If m satisfies Euclid's Lemma does it mean m is prime?

Let $$m$$ be a natural number larger than 1, and suppose that $$m$$ satisfies the following property:

For any integers $$a$$ and $$b$$, if $$m$$ divides $$ab$$, then $$m$$ divides either $$a$$ or $$b$$ (or both).

Show that $$m$$ must be prime.

I think we should solve this question with a proof by contradiction. So, suppose $$m$$ is not prime, therefore $$\existsk$$ $$\in$$ $$\mathbb{Z}$$ such that $$k|m$$. We also notice that the property $$m$$ satisfies is Euclid's Lemma, and from it we can conclude $$gcd(a,m) = m$$ and $$gcd(b,m) = m$$ depending on if $$m|a$$ or $$m|b$$ or both.
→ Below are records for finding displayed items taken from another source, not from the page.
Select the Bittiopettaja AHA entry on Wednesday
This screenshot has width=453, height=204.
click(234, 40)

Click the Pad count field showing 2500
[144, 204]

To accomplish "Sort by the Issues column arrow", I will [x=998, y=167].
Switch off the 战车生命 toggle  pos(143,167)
Now from here I don't know how I should proceed further. In fact, I'm not sure if I'm looking in the right direction, so your help would be appreciated.

• Hint: If $m$ is not prime then $m=ab$ with $m>a,b>1$. – lulu Jul 20 '19 at 19:49

You are right: suppose $$m\in \mathbb{N}$$ is not prime and let's fix $$(k,l)\in \mathbb{N}^2$$ such that $$m=kl$$ and $$k,l \neq m$$ then either $$m\mid k$$ or $$m\mid l$$ which is absurd as both k and l are strictly less than m (and positive)
Hint:  first show: $$\,p\,$$ is prime $$\!\iff\! [\,p \color{#c00}{\bf =} ab\,\Rightarrow\, p\mid a\,$$ or $$\,p\mid b\,],\,$$ then use $$\,p\color{#c00}{\bf =}ab\,\Rightarrow\, p\mid ab$$